A Prizzi gli è stata dedicata la Chiesa Madre, ricostruita nel 1561, probabilmente sull’area di un’antica chiesetta dove lo si venerava. Lo si festeggia il 23 aprile, con la prima fiera zootecnica dell’anno, la fiera di San Giorgio, con la messa cantata, la processione, i giuochi d’artificio. I festeggiamenti hanno avuto impulso e vigore in questi ultimi anni anche per merito di un comitato cittadino coordinato dall’arcipretura. La sua statua lignea, policroma, si trova all’altare maggiore. Il Santo è raffigurato da un ufficiale romano in posizione di riposo, ricoperto da uno splendido mantello rosso, bello nel portamento, radioso nel viso giovanile, circondato da riccioli dorati, con sul capo l’elmo piumato, con la mano destra che impugna la palma d’oro del martirio, quella sinistra sventola la bandiera rossa della vittoria. E’ talmente affascinante che ancora quando si vuole fare un complimento a qualche giovanotto, si dice che è bello come San Giorgio. Quello di Prizzi è a piedi, mentre nell’iconografia ufficiale, molto diffusa nel Ragusano, è a cavallo ad un imponente destriero bianco nell’atto in cui con la lancia trafigge l’orrido drago verdastro. Nato da padre persiano e da madre cappadoce, fu soldato di Diocleziano, si convertì al cristianesimo e morì decapitato a Nicodemia nell’anno 300 perché non volle rinunziare alla sua fede.
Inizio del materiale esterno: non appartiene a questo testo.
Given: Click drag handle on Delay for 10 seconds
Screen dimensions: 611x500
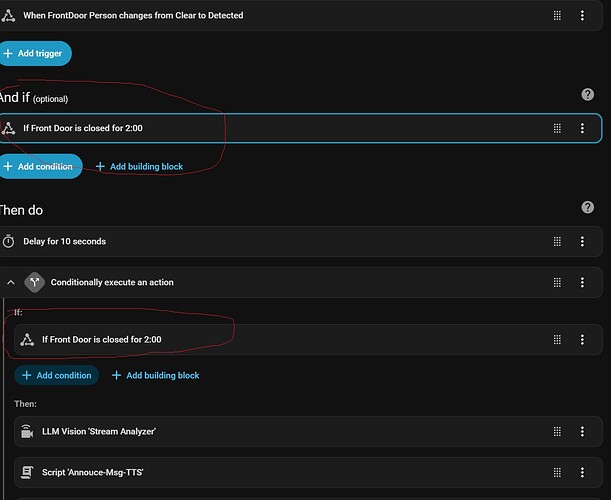Looking at the screenshot, I should tap(558, 241).
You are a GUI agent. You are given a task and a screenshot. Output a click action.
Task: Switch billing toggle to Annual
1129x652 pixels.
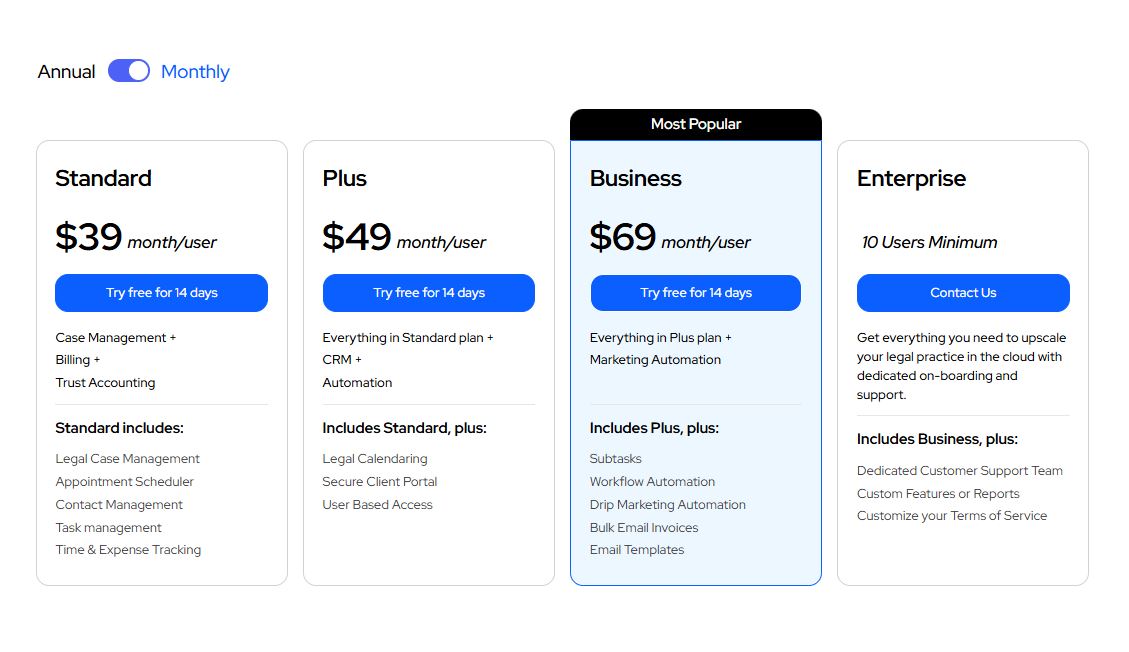tap(128, 70)

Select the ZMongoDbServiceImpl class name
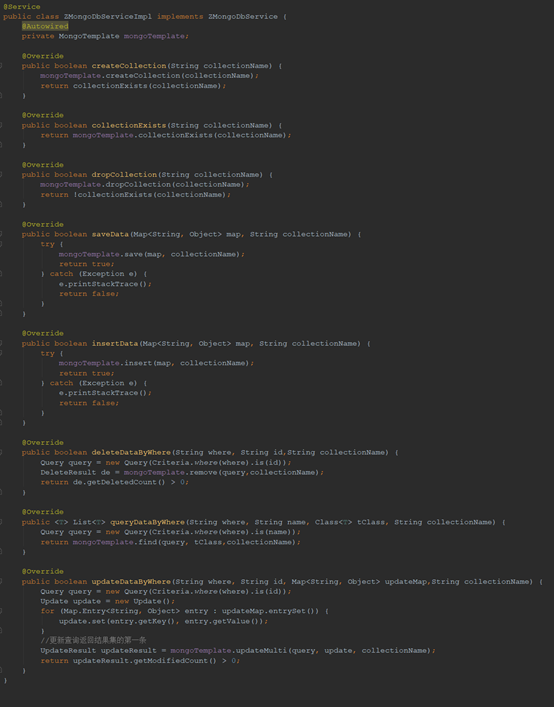pyautogui.click(x=108, y=17)
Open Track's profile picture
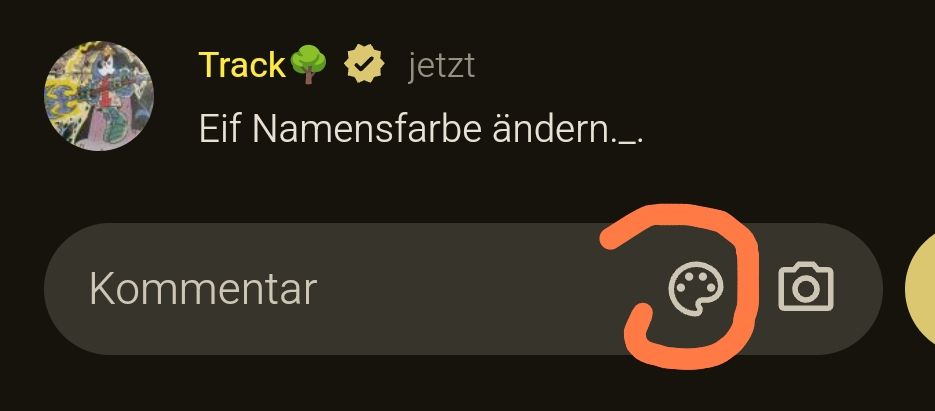 (x=99, y=95)
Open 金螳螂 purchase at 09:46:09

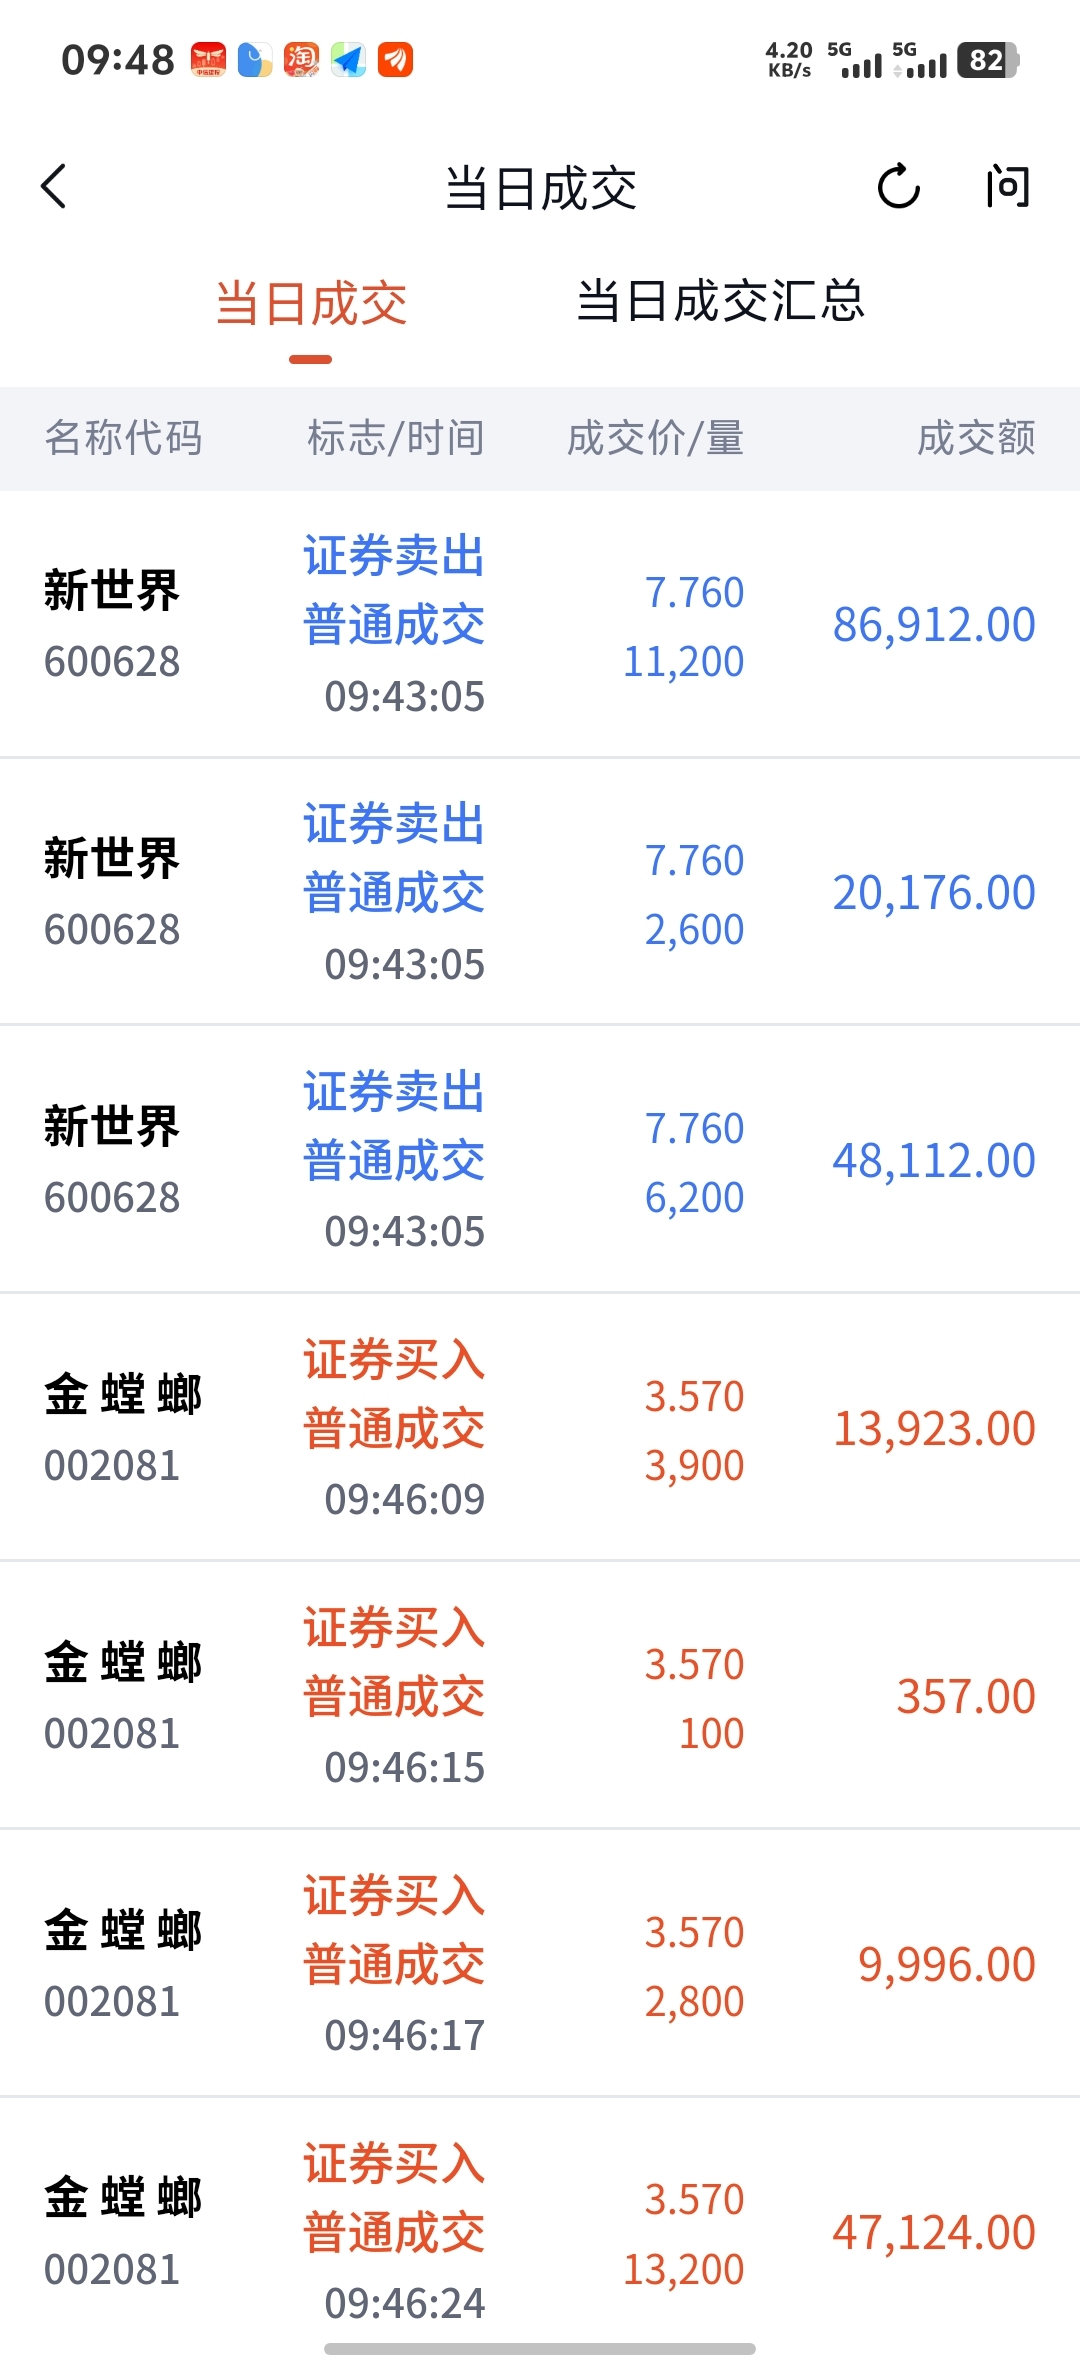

La tradizione religiosa del Santo, venerato fin dai primi secoli del cristianesimo, giunta intatta ai giorni nostri, è legata alla leggenda della sua vita, narrata da Jacopo da Verazze nel XIII secolo. In Libia, presso la città di Silene viveva, nelle acque di un grande lago, un drago, animale immondo, terribile e feroce, capace di uccidere con lo sguardo e con i miasmi puzzolenti del suo alito. Per placarne l’ira i cittadini di Silene gli davano in pasto due pecore al giorno. Dopo qualche tempo le pecore scarseggiarono. Si sacrificò allora una pecora e una fanciulla tirata a sorte. Un giorno toccò alla figlia del re. Mentre sostava sulla riva del lago in attesa di essere sbranata, si trovò a passare Giorgio, cavaliere dell’imperatore Diocleziano, bello e possente. La gente piangeva, il re era disperato. Appresa la notizia, il coraggioso cavaliere trafisse con la sua lancia il drago. Il popolo esultò e per gratitudine si convertì al cristianesimo, la fede di Giorgio. La notizia giunse all’imperatore che chiamò il suo cavaliere, gli impose di rinunciare alla fede cristiana, lo sottopose ad ogni sorta di supplizi. Giorgio fu forte come una roccia e Diocleziano lo decapitò.
La leggenda di San Giorgio il Grande si diffuse tra i popoli, fu conosciuta anche a Prizzi. Gli abitanti, devotamente e orgogliosamente lo elessero loro protettore. In ogni famiglia crebbe un Giorgio, nel ricordo del cavaliere cristiano senza paura.